Un ragazzo non molto alto e magro a tal punto che si riusciva a contare le sue costole una ad una, uscì dal bagno della saletta ricreativa, sfoggiava una canottiera bianca ed era intento ad allacciarsi la cintura. Dietro di lui, dopo qualche minuto, uscì una giovane bionda con i capelli mal messi e una camicia da uomo che copriva a malapena le gambe muscolose, pallide e piene di lividi. Lui le gettò addosso uno sguardo complice, lei si morse le labbra, poi rise istericamente e sospirò tirandosi una ciocca di capelli. Non serviva essere psicologi per intuire cosa fosse successo in quel bagno.
Ines osservò il ragazzo, lui si indispettì. Le si avvicinò:
«Sì?»
Lei deglutì:
«Niente, vi osservavo. Stavo facendo ciò che devo fare» ebbe il coraggio di rispondere, mantenendo un tono impassibile ma non arrogante.

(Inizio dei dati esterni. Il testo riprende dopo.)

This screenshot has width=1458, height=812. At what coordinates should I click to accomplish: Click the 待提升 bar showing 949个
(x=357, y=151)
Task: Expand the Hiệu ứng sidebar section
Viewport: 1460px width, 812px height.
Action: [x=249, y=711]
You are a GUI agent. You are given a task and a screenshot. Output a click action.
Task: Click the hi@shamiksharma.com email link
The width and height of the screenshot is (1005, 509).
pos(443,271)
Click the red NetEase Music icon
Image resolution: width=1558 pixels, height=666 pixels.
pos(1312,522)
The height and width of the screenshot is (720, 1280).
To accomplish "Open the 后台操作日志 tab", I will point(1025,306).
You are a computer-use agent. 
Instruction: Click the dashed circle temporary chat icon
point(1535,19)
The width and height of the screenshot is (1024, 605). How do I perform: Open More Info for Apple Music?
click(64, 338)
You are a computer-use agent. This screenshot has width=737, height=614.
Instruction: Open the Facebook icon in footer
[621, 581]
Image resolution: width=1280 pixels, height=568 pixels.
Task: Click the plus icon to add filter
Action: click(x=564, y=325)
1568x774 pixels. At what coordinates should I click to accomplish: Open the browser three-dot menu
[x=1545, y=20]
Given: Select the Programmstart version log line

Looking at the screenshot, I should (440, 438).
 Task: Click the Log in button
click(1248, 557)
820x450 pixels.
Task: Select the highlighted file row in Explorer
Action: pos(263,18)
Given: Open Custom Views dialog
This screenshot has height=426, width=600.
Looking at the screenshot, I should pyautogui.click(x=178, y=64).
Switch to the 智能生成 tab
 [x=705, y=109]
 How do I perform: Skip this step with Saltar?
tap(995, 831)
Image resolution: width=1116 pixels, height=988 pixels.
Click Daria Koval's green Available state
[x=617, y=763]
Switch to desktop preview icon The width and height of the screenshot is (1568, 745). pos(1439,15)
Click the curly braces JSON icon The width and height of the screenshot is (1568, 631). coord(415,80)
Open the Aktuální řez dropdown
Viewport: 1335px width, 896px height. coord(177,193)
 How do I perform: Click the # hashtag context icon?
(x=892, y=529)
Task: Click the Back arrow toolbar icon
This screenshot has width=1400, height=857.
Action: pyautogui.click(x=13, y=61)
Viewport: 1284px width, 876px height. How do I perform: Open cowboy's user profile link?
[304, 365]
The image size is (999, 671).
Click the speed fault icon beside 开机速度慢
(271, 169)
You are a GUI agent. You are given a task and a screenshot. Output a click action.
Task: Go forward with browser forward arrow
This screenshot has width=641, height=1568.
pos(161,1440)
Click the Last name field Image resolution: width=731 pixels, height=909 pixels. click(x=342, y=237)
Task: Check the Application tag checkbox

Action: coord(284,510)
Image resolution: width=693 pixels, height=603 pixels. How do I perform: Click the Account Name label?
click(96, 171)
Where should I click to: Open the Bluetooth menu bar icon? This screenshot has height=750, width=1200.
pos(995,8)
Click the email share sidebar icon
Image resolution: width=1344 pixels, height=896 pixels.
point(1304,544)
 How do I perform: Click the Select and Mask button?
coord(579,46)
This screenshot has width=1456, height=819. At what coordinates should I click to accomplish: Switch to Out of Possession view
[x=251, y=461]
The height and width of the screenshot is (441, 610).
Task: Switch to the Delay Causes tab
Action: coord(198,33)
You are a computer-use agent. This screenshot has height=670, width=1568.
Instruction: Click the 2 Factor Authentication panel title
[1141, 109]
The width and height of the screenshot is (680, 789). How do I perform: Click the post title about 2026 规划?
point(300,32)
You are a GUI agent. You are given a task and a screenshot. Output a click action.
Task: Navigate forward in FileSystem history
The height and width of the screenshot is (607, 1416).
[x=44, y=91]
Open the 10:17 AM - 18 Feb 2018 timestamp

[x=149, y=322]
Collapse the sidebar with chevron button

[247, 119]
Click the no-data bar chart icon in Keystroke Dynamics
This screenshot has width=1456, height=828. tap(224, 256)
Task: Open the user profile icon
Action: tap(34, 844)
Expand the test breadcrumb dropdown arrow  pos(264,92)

«Oh.. e così è questo che dovete fare eh? I figli di papà che osservano gli animali da circo. Vi pagano bene per questo?»
Ines non ebbe il tempo di proferir parola che questo incalzò:
«E cosa posso fare per compiacerti? Perché è da quando siete arrivati che già due o tre di voi mi stanno addosso per tirarmi fuori dalla bocca cose che per loro sono un punto in più per il prossimo esame e per me sono solo ferite ed è come se me le stessero riaprendo con le unghie, strappandomi i punti, estraendomi le viscere!»
Ines fece una faccia spaventata, una smorfia di disgusto e, insieme, di senso di colpa. Il ragazzo si guardò intorno, come per assicurarsi che nessuno lo stesse sentendo al di fuori della sua interlocutrice. Dopo la pausa di introspezione, riprese:
«Vuoi che ti racconti di come mio padre abusava di me ripetutamente? Di come mi sono sentito tutta la vita? Avevo paura a tornare a casa, la scuola mi faceva schifo, ma alcune volte rimanevo lì fino a notte fonda, seduto sulle scale d'ingresso, sotto il sole cuocente, o sotto la neve, indistintamente. Mia madre era un'ingenua, una debole. Sapeva solo preoccuparsi dei pericoli che potevo trovare fuori. Non si domandava mai quanto pericolosa fosse, invece, la persona che aveva sposato. Non immaginava che proprio lui fosse il primo a farmi del male e be' io mi vergognavo troppo per confessarle che i miei buchi- quelli di un ragazzino di dieci anni, capisci?!- soddisfacevano mio padre più dei suoi. Così ogni volta che mi trattenevo fuori, che tentavo di scappare, chiamavano la polizia e mi riportavano in quell'inferno e così, e così fino a quando non ho avuto tredici anni».
Si fermò, tirò in su col naso e cercò di ricacciare indietro le lacrime. Gli occhi di Ines erano pieni di afflizione, mentre Mia la tirava per un braccio per andare a finire di compilare un puzzle.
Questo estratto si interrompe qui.